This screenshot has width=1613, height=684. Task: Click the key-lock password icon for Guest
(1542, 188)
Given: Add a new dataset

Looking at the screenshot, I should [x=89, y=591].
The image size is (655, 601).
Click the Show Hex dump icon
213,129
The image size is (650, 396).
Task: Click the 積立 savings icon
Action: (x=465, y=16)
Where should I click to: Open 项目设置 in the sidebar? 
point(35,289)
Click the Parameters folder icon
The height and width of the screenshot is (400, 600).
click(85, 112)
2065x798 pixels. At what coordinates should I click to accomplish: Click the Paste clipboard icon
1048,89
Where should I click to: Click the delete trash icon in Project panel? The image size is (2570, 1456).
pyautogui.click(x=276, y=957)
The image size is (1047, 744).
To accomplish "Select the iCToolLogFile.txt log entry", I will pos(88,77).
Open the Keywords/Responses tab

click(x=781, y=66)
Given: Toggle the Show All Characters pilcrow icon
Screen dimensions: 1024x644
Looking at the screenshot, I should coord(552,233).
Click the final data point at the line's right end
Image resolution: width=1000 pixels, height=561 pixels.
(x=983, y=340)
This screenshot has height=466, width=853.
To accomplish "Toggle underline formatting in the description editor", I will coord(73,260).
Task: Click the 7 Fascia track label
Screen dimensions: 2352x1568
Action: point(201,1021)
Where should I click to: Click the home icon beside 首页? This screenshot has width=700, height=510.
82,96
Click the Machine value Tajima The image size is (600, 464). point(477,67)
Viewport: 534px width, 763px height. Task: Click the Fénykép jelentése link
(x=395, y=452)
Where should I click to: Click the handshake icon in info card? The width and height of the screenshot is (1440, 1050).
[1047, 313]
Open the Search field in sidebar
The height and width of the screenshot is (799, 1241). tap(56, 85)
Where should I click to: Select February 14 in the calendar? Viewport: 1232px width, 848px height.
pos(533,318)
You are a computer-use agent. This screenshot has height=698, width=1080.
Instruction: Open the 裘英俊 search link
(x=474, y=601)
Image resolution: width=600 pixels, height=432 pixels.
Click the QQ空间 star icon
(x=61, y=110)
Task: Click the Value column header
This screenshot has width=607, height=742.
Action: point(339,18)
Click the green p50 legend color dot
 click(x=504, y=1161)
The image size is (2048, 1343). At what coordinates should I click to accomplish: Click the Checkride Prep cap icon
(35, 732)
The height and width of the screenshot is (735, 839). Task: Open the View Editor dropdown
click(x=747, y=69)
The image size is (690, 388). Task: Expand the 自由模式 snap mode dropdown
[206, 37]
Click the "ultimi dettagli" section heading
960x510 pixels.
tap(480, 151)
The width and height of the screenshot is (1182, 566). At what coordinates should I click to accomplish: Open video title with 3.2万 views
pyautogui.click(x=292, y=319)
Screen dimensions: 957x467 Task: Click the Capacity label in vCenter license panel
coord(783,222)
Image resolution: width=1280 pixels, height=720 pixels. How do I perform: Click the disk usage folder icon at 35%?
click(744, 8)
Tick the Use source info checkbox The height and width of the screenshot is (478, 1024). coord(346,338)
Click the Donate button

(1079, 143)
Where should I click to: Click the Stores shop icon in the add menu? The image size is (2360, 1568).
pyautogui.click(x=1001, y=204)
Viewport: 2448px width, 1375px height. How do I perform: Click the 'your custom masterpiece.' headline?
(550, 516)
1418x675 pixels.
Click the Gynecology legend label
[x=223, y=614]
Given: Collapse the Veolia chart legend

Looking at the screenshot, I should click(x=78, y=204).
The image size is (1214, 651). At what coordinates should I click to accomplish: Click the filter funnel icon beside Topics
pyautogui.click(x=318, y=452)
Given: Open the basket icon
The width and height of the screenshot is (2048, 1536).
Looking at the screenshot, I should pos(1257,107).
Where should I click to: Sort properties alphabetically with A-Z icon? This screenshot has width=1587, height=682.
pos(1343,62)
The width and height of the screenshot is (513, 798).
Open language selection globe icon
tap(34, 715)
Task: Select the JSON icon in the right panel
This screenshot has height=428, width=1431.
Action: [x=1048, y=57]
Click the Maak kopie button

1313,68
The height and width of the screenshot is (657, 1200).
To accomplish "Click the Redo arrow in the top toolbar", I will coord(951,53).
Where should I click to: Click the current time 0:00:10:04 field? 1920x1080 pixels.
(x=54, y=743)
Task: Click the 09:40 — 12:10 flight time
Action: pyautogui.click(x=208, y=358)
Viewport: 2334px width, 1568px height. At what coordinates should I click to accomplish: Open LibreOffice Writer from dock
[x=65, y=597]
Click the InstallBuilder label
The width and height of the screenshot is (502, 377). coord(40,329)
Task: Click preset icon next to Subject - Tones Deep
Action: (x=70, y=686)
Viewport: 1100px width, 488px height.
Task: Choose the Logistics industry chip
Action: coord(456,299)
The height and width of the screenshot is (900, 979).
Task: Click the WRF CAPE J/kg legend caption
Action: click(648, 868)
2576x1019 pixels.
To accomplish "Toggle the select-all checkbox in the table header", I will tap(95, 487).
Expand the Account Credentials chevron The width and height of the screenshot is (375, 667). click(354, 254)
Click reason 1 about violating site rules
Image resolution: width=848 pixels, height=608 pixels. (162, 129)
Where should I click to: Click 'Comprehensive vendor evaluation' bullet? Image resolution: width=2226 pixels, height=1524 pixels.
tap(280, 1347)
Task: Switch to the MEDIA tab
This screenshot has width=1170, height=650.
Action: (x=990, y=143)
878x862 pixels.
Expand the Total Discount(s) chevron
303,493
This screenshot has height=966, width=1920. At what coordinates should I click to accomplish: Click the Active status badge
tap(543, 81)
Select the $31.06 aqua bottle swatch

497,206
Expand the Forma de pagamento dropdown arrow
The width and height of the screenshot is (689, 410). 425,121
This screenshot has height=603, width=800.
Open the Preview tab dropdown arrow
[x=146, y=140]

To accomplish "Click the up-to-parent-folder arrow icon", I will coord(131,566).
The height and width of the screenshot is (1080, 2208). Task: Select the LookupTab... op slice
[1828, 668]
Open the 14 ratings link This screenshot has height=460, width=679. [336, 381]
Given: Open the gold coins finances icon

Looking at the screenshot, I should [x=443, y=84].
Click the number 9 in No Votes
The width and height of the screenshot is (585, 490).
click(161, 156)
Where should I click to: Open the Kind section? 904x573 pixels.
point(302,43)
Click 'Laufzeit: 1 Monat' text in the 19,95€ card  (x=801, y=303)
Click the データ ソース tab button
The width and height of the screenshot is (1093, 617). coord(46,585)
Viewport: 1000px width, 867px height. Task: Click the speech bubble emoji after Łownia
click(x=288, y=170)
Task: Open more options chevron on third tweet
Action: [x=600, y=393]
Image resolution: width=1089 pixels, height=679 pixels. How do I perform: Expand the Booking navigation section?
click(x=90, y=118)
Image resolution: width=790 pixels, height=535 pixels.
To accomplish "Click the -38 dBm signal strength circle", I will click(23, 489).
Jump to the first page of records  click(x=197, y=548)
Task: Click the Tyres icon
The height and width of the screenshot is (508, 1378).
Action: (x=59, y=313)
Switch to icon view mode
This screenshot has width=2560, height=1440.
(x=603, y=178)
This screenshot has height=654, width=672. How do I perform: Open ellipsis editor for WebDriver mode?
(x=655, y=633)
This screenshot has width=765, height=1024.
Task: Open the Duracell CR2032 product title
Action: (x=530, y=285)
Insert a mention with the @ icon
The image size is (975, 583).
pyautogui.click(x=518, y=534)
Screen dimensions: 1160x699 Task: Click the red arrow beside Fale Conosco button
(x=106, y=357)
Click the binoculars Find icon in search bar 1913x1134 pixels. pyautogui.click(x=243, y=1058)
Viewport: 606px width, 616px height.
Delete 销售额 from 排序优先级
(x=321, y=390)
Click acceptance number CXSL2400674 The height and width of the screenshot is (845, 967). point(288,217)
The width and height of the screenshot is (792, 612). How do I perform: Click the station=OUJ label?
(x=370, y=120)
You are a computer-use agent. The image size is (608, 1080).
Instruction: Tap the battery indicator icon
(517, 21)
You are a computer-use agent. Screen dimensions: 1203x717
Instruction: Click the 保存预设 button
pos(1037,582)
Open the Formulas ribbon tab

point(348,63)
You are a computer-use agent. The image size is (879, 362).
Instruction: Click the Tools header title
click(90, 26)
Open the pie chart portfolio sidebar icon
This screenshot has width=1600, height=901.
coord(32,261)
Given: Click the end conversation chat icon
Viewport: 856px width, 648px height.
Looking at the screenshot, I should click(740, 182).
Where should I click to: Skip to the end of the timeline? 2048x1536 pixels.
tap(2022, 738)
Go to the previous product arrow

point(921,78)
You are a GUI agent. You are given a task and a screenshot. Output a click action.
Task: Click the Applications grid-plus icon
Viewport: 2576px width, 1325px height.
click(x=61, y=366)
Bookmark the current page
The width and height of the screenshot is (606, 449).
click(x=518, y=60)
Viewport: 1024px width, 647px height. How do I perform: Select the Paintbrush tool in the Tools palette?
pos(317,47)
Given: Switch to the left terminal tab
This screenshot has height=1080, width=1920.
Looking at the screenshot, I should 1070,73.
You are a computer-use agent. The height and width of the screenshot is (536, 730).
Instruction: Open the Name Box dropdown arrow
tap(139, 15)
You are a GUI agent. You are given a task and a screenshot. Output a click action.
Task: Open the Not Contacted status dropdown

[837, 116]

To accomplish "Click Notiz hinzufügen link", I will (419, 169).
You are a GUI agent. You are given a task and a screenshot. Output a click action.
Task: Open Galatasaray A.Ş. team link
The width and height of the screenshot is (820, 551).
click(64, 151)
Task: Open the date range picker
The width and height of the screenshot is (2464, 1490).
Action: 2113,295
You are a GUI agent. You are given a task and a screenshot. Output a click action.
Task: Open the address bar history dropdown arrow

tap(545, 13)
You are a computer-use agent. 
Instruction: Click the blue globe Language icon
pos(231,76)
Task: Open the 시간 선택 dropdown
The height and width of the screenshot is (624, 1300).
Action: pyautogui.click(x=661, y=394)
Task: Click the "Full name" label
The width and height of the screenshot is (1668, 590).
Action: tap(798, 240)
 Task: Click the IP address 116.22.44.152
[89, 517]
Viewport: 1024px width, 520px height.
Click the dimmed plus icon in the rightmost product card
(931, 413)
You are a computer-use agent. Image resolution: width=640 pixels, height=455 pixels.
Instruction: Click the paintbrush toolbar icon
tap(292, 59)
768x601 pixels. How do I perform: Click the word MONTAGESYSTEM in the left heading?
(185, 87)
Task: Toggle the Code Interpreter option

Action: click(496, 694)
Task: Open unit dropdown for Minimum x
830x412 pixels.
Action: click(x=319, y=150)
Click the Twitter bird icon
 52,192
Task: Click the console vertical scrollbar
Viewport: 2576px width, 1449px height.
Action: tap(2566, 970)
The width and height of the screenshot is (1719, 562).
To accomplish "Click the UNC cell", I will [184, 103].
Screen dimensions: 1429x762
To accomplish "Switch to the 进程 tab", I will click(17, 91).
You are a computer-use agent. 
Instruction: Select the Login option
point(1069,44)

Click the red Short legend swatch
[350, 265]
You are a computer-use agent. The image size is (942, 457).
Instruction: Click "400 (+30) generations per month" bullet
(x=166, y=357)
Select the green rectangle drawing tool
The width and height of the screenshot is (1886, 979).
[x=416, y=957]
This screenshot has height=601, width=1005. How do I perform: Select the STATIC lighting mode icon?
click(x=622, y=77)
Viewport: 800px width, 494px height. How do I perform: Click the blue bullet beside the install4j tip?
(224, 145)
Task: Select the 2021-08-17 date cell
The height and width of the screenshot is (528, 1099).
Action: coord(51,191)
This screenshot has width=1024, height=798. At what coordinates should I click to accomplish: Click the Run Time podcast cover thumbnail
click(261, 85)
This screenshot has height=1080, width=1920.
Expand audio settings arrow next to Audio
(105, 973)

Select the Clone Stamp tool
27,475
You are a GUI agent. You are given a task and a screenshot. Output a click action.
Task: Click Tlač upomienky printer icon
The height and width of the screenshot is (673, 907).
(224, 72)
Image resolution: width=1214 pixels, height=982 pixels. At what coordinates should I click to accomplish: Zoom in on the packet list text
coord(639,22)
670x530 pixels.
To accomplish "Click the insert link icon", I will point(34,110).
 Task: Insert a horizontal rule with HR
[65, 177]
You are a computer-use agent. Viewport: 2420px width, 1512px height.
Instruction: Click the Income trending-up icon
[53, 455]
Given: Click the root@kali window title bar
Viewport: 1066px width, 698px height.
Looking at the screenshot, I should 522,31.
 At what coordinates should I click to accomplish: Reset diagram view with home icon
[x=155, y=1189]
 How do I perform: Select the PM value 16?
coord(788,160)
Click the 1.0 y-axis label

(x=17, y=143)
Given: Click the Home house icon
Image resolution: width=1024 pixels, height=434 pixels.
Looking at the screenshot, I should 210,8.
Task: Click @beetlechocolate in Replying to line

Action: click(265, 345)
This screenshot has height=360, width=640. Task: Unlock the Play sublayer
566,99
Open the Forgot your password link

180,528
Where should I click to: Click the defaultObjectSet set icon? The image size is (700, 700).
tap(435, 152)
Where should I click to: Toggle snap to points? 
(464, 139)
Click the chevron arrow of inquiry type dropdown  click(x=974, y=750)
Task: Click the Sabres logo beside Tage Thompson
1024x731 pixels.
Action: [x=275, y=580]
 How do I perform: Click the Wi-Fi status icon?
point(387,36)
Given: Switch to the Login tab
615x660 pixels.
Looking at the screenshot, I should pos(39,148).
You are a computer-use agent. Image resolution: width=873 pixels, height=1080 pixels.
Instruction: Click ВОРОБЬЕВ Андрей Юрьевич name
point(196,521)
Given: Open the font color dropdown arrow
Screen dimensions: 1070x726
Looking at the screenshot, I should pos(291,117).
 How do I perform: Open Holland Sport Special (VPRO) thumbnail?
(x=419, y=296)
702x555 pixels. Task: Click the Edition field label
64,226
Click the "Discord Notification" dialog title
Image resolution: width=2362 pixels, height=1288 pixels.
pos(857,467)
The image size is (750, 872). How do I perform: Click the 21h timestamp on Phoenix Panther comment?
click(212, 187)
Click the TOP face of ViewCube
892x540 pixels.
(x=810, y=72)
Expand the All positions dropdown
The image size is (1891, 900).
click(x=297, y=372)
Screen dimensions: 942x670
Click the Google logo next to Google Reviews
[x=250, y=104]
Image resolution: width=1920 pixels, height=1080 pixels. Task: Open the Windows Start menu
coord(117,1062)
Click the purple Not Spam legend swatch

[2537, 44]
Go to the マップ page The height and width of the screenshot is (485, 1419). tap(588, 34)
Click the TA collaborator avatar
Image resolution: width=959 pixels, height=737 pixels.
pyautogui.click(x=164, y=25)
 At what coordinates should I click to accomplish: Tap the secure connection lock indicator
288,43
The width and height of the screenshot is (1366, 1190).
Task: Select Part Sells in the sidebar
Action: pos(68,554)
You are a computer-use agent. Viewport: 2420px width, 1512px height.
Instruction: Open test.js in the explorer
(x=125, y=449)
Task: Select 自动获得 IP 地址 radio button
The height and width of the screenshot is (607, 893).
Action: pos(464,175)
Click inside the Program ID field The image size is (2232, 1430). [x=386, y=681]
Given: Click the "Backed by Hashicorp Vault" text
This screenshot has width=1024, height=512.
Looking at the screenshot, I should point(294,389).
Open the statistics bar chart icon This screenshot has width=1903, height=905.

----

Rewrite the lines from the one containing "How do I perform: Select the PM value 16?" through the one containing "tap(435, 152)", inclusive, changing "Unlock" to "Lock" and leaving everything else unchanged.

▶ [WRITTEN ANSWER]:
 How do I perform: Select the PM value 16?
coord(788,160)
Click the 1.0 y-axis label

(x=17, y=143)
Given: Click the Home house icon
Image resolution: width=1024 pixels, height=434 pixels.
Looking at the screenshot, I should 210,8.
Task: Click @beetlechocolate in Replying to line

Action: click(265, 345)
This screenshot has height=360, width=640. Task: Lock the Play sublayer
566,99
Open the Forgot your password link

180,528
Where should I click to: Click the defaultObjectSet set icon? The image size is (700, 700).
tap(435, 152)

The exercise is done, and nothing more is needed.